On Thu, Jul 28, 2011 at 11:03 PM, Shantanu Pavgi email@example.com wrote:
We experienced an issue where some of the galaxy jobs were sitting in the 'new' state for a quite long time. They were not waiting for cluster resources to become available, but haven't been even queued up through DRMAA. We are currently using non-debug mode and following were my observations:
- No indication of new jobs in paster.log file
- database/pbs script didn't contain any associated job scripts
- in backend database - job table contained their galaxy job id but no
command_line input was recorded
Also, not all the jobs are waiting in the 'new' state. Many jobs submitted after above waiting jobs got completed successfully on the cluster. Is there any job submission logic within galaxy which is being used for submitting jobs?
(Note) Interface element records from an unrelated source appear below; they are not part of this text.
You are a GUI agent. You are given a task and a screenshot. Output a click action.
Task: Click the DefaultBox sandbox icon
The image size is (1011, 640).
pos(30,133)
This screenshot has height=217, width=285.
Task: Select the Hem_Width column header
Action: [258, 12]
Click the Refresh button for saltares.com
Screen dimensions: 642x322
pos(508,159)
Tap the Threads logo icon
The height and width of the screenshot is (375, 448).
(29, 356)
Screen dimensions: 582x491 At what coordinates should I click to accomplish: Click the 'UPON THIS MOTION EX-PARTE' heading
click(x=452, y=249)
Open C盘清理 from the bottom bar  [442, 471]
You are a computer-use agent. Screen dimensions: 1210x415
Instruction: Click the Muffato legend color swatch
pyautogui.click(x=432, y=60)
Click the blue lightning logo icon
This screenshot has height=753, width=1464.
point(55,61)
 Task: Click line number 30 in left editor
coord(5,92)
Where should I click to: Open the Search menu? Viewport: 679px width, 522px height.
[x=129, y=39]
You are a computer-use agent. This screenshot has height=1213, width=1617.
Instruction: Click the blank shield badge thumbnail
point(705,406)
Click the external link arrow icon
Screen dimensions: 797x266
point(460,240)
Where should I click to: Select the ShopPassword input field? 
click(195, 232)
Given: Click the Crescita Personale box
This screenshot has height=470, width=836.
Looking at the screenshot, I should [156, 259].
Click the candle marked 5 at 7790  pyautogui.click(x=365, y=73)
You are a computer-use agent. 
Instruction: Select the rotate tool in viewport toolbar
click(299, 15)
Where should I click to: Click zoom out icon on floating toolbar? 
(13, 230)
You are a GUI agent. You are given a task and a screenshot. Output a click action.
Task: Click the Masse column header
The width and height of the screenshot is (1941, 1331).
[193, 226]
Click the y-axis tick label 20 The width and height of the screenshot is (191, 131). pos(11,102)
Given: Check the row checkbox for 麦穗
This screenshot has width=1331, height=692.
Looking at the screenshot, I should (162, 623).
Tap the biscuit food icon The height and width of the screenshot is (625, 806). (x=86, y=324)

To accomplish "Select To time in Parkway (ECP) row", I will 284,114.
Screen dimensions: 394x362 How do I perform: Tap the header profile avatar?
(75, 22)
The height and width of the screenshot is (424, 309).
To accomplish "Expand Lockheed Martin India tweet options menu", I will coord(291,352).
Any clues on how to debug this issue will be really helpful.
I've just been searching the archives for any other cases of new jobs not getting queued (either with the local runner or via DRMAA) but sitting in state new - and I found your query.
Did you ever solve your issue Shantanu?
We had something similar just happen, but it affected all new jobs, unlike what you described. Fortunately I could work out what the cause was - our Galaxy partition had run out of disk space. I did some cleanup, and then I could submit and run new jobs - but the existing stalled jobs remained stalled.